BEGIN

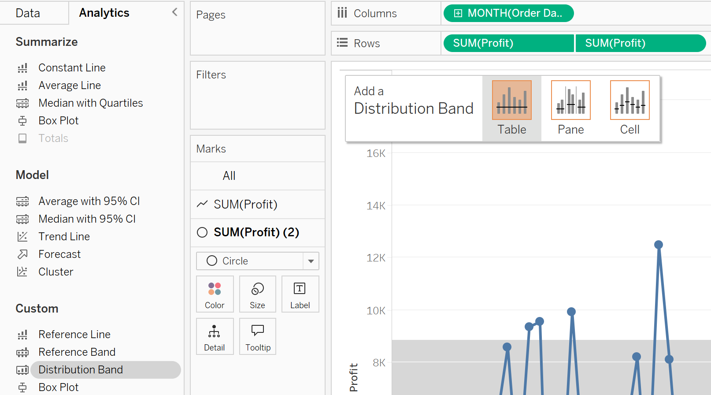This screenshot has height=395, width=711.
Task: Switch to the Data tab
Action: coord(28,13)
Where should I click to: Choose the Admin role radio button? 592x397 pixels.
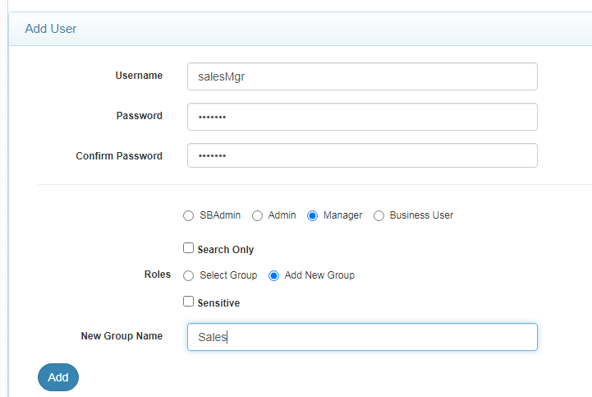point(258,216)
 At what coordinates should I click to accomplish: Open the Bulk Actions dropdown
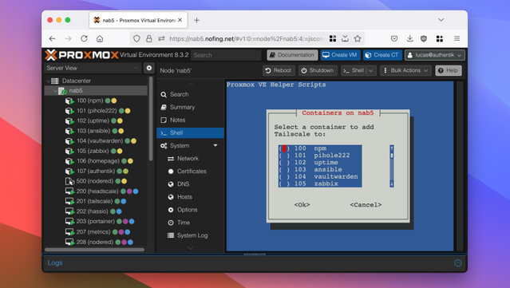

END

TASK PROMPT = Only the lines from the one containing "Where should I" through the last line of the entries above belong in the copy; reproduce them exactly and drop every picture.

RESPONSE TO THE TASK =
Where should I click to: Choose the Admin role radio button? 592x397 pixels.
point(258,216)
 At what coordinates should I click to accomplish: Open the Bulk Actions dropdown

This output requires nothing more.